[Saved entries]

-*-

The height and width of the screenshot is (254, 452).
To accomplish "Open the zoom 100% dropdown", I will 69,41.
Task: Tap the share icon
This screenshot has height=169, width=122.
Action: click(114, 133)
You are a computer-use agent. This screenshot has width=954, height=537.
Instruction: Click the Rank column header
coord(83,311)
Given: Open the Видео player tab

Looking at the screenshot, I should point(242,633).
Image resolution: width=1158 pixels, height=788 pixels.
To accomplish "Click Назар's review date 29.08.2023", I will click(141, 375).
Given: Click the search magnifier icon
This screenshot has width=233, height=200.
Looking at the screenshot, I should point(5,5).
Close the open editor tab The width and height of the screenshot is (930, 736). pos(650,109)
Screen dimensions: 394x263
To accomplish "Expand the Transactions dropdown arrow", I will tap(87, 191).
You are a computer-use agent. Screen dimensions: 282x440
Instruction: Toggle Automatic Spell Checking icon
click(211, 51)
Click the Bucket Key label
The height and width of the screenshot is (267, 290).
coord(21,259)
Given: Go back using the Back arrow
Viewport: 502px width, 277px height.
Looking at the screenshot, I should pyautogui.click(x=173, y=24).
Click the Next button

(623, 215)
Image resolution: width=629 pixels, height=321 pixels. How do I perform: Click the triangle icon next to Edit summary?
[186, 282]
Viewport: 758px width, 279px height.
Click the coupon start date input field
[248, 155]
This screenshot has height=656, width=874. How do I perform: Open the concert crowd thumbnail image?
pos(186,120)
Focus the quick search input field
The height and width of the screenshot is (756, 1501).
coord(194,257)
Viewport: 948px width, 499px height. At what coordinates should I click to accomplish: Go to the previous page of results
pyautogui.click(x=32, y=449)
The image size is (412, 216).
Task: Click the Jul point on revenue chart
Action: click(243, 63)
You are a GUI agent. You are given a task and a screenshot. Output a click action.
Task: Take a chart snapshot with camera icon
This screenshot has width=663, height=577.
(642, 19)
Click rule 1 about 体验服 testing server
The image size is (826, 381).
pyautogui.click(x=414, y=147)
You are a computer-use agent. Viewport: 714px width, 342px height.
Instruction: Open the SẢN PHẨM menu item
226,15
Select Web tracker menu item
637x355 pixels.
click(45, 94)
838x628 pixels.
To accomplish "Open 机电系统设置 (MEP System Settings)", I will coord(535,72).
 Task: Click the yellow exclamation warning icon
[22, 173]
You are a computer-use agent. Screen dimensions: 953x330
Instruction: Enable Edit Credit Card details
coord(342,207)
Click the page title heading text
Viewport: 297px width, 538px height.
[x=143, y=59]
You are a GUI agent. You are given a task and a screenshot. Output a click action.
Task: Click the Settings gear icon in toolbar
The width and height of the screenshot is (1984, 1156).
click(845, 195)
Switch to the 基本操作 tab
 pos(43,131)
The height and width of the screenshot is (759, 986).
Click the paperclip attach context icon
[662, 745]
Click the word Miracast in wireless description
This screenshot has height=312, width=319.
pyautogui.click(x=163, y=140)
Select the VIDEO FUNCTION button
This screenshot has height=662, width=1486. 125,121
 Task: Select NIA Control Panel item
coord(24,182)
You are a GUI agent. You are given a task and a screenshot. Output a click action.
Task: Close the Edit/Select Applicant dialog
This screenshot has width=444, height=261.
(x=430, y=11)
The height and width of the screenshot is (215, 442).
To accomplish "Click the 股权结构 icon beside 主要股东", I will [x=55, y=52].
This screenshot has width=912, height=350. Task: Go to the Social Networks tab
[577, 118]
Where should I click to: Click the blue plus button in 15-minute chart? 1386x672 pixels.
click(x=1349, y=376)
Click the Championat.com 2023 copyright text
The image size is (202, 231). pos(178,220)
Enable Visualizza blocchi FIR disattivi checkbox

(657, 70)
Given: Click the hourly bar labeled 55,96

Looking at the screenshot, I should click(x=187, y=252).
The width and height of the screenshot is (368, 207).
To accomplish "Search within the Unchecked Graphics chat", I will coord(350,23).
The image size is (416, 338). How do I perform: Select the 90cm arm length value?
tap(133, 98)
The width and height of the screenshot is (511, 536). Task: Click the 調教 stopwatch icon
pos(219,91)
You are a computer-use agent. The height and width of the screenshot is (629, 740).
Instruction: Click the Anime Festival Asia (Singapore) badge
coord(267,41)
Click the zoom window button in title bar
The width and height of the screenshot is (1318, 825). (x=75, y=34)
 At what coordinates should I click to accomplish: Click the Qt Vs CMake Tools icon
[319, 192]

-*-

__Exercise objective__
All lines of the entries above where "Settings" turns up should be reported.

__Finished task__
To accomplish "Open 机电系统设置 (MEP System Settings)", I will coord(535,72).
Task: Click the Settings gear icon in toolbar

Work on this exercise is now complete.